_Required work_.
The answer must consist of each line of the records below that contains the string "will".

_Records supplied_.
※ ※ ※
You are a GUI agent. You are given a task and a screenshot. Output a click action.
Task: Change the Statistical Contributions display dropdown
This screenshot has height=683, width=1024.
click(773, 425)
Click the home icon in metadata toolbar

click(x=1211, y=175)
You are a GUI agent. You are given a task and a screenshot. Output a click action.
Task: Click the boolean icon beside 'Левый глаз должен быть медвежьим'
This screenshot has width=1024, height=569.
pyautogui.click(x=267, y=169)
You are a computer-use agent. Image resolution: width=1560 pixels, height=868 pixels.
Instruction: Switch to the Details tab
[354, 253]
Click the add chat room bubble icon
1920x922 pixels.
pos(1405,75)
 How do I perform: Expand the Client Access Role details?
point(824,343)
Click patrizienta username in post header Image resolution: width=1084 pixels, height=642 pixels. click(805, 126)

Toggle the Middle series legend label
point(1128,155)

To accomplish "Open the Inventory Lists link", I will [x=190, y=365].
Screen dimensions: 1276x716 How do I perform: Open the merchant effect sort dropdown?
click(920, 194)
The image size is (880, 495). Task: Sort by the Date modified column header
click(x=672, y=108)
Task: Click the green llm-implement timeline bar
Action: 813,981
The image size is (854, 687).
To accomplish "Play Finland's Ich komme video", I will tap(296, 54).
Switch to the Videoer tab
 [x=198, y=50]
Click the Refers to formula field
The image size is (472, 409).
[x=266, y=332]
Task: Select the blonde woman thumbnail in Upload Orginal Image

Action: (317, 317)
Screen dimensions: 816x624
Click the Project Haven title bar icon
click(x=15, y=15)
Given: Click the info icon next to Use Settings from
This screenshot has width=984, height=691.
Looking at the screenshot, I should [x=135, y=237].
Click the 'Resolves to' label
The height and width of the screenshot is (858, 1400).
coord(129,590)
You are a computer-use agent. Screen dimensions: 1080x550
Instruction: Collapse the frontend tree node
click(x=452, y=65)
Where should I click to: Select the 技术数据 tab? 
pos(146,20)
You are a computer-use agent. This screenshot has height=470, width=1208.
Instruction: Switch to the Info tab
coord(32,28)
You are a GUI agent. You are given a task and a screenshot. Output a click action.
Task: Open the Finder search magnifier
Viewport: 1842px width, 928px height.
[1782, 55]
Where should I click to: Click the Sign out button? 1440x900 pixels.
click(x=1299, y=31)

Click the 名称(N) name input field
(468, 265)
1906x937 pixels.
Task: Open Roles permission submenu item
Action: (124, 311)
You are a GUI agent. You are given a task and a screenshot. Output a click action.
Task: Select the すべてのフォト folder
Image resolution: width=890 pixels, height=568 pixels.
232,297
※ ※ ※
_Answer section_.
To accomplish "Open the Inventory Lists link", I will [x=190, y=365].
To accomplish "Play Finland's Ich komme video", I will tap(296, 54).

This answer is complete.